- Even though there is no cure for genital herpes, several treatments are available.
- Treatment of genital herpes is aimed at relieving symptoms and reducing the frequency of recurrent infections.
- There are two types of treatment regimens for genital herpes: episodic and suppressive therapy.
Even though there is no cure for genital herpes, several treatments are available. Treatment of genital herpes is aimed at relieving symptoms and reducing the frequency of recurrent infections (outbursts). Most cases of herpes may be resolved without treatment. However, treatment is important as it also helps to reduce the risk of spreading this common disease to others, especially sexual partners.
The symptoms during a primary infection of genital herpes can be very severe. Therefore, most people will require treatment.
Available treatments for herpes include:
Antiviral Drugs: Using anti-viral drugs - such as acyclovir, famciclovir and valacyclovir - can reduce the ability of herpes simplex virus to replicate and thus help reduce the chances of spreading it to others. These drugs also reduce the duration and severity of symptoms, especially during an outbreak. Acyclovir is available in form of a cream and pills. These medications may be taken by people who have primary and recurrent infections.
There are two types of treatment regimens for genital herpes: episodic and suppressive therapy.
Episodic Therapy: Episodic therapy is aimed at treating the symptoms during a primary infection. Providing treatment as soon as the first symptoms are noticed helps reduce the duration of infection. Treating genital herpes when the symptoms have already progressed may prove to be difficult. Treatment with anti-viral drugs during episodic therapy can last from three to five days.
Suppressive Therapy: The goal of suppressive therapy is to reduce the frequency of outbreaks. Patients are recommended to take anti-viral medications on a daily basis.

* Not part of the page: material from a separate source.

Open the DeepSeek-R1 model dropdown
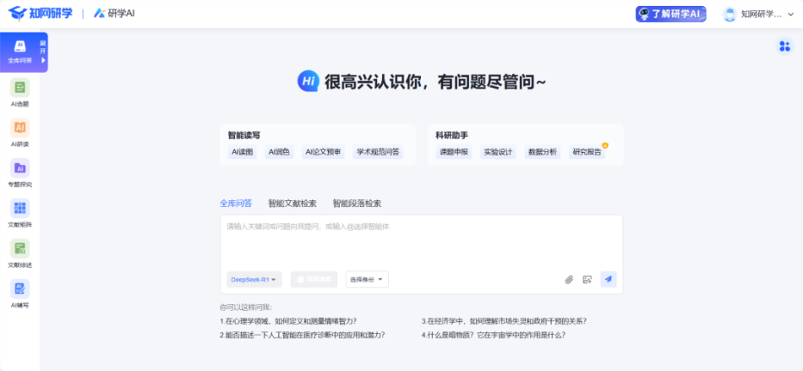 (x=254, y=280)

This helps to prevent the virus from reproducing and thus reducing flare ups. Depending on the drug prescribed, a daily dosage of one to two tablets is advisable. In severe cases, acyclovir is administered intravenously. The symptoms during an outburst of genital herpes tend to be less severe and last for a shorter duration as compared those experienced during a primary infection.
Trying alternative therapies can also improve some symptoms of herpes, such as pain and help sores to heal faster. Alternative treatments may include:
Painkillers: In mild cases, using over-the-counter painkillers, such as acetaminophen (Tylenol) and ibuprofen will be enough to relieve pain. In severe cases, your doctor may prescribe stronger painkillers, such as corticosteroids.
Living a healthy lifestyle: Exercising regularly, eating healthily and avoiding stress can help to reduce the frequency of outbreaks. Dealing with stress is particularly important, since stress has been shown to provoke outbursts. Trying relaxation techniques, such as breathing and meditation, can help to relieve stress.
Herbs: Trying ointments that contain certain herbs such as Echinacea, St John’s wort and aloe vera can help alleviate symptoms. These help speed up the process of healing sores.
Supplements: Taking supplements such as vitamin C and D and lysine is an all-around good idea.
Other alternative treatments for genital herpes include using honey, garlic and lemon balm.
Currently there is no available vaccine for the prevention of genital herpes. The most accurate way of preventing genital herpes is avoiding any form of sexual activity, especially during an outbreak. Having regular HSV tests can also limit you or your partner from contacting or spreading herpes.